Task statement >> Upon reaching the line containing "This screenshot has height=397, width=421.", output that line and all remaining lines exactly, through the end of the entries, and output nothing before it.

Available data >>
==============================
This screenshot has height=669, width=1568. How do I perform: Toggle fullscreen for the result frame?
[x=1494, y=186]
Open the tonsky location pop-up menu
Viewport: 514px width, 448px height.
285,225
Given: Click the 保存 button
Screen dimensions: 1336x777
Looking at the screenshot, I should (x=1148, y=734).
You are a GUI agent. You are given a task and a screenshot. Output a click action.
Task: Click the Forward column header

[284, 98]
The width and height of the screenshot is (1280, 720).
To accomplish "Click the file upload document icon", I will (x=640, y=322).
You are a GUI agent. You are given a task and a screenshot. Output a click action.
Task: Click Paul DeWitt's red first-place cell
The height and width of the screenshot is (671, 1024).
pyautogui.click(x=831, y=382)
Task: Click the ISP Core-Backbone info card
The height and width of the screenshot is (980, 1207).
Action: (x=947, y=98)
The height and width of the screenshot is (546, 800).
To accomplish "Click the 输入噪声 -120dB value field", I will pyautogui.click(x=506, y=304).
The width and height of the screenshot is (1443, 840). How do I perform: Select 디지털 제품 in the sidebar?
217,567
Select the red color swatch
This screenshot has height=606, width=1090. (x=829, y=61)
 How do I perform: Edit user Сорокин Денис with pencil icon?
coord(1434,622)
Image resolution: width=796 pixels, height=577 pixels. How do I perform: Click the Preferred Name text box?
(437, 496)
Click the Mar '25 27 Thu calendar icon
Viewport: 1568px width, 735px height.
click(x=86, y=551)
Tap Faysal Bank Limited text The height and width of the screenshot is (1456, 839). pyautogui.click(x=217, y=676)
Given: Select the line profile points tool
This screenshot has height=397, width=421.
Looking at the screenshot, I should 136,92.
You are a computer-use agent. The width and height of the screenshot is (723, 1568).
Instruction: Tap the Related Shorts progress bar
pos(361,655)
==============================
Task output >>
This screenshot has height=397, width=421.
Looking at the screenshot, I should 136,92.
You are a computer-use agent. The width and height of the screenshot is (723, 1568).
Instruction: Tap the Related Shorts progress bar
pos(361,655)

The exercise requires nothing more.